I will take a closer look at your proposed fix and create a MR.
care should be taken when considering synchronous resets. for a synthesis flow where clockgate insertion is required, clockgate enables are derived from the RTL. Consider the dmactive synchronous reset in dm_csrs.sv. It enables clocks to registers such as control_q whenever dmactive = 0. what happens for the scenario where dmactive is low for many cycles. control_q is reset on the first cycle, then for clock cycles after, control_q current state = "reset", next state = "reset". In this situation, after the first cycle, conrtol_q reg no longer needs clocking until dmactive changes.
instead of: if (!dmcontrol_q.dmactive) consider: if (dmi_req_ready_o && dmi_req_valid_i && dtm_op == dm::DTM_WRITE && dm_csr_addr == dm::DMControl && !dmcontrol_d.dmactive && dmcontrol_q.dmactive)

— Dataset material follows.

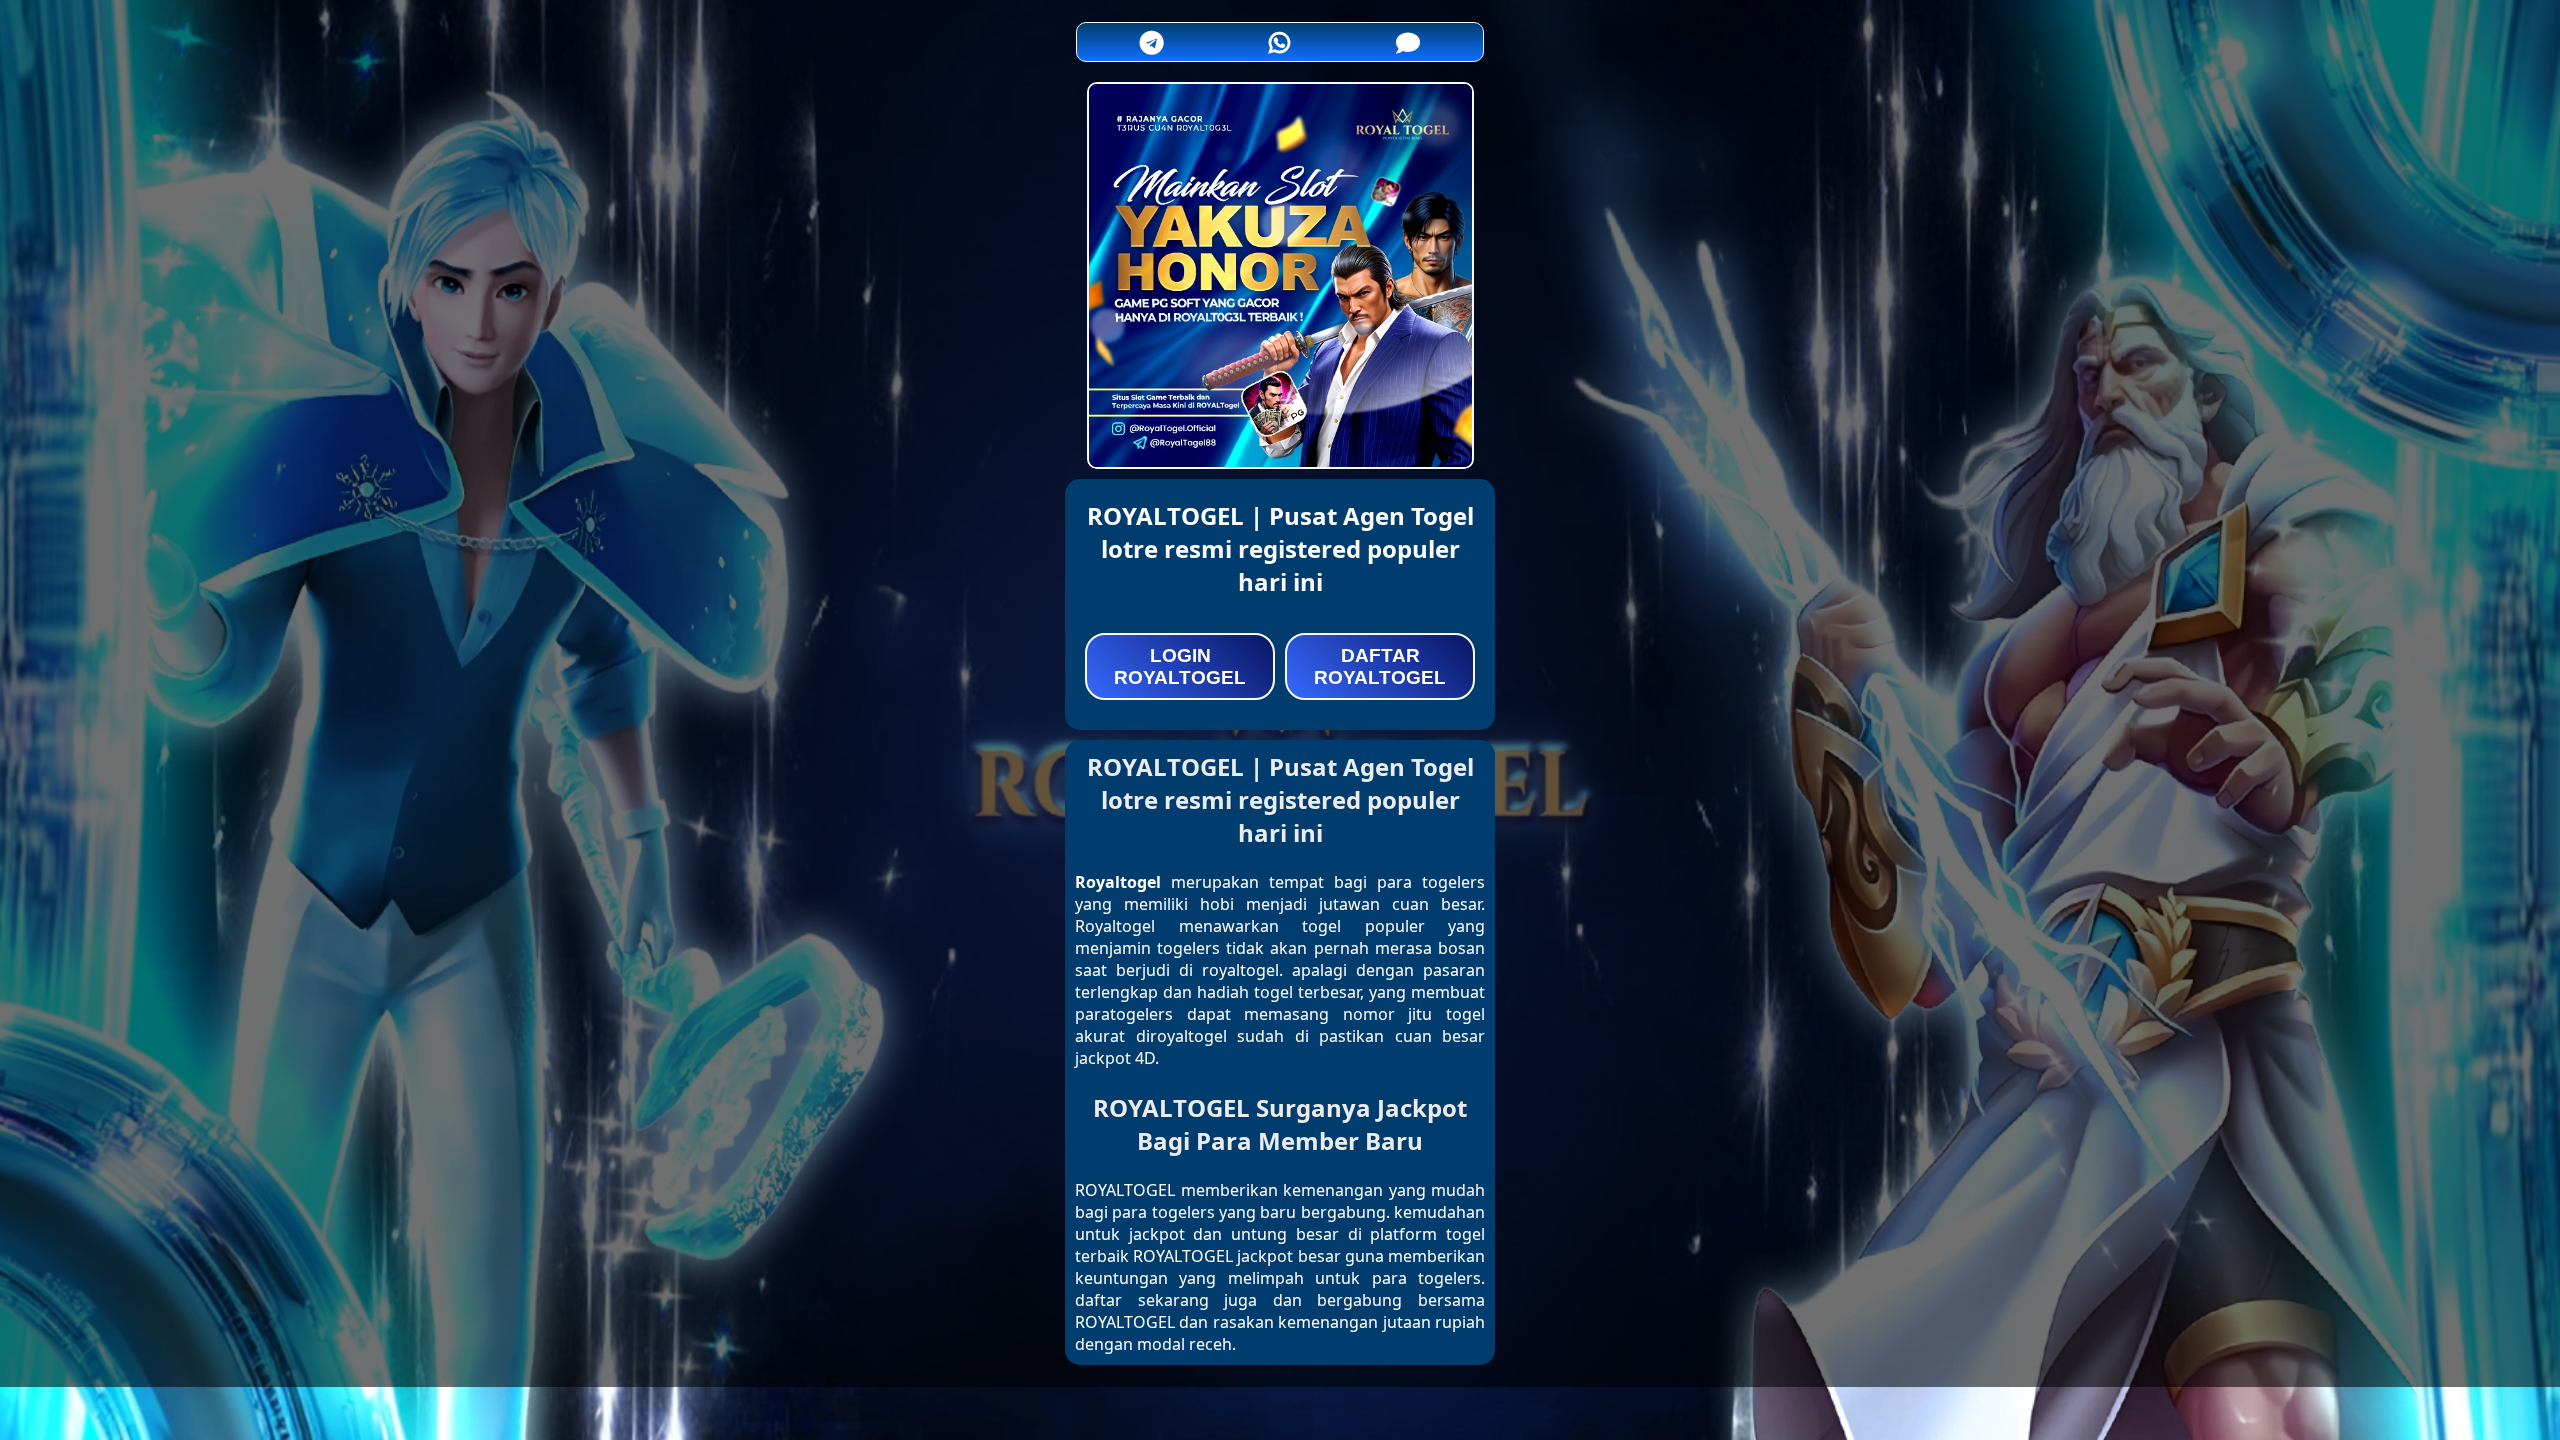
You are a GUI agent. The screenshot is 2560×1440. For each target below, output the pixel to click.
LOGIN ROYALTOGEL (1180, 666)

in this refined code (which could be pulled out as a wire, thus easier to debug), the synchronous reset is only applied for the single cycle when dmactive 1 and is written to 0
As this synchronous reset fans out to several large registers, for periods where dmactive is low, there should be a positive saving in power consumption. I wouldnt expect a large overhead in power consumption for the predictor function (the clockgate enable) nor a large detrimental effect on timing closure.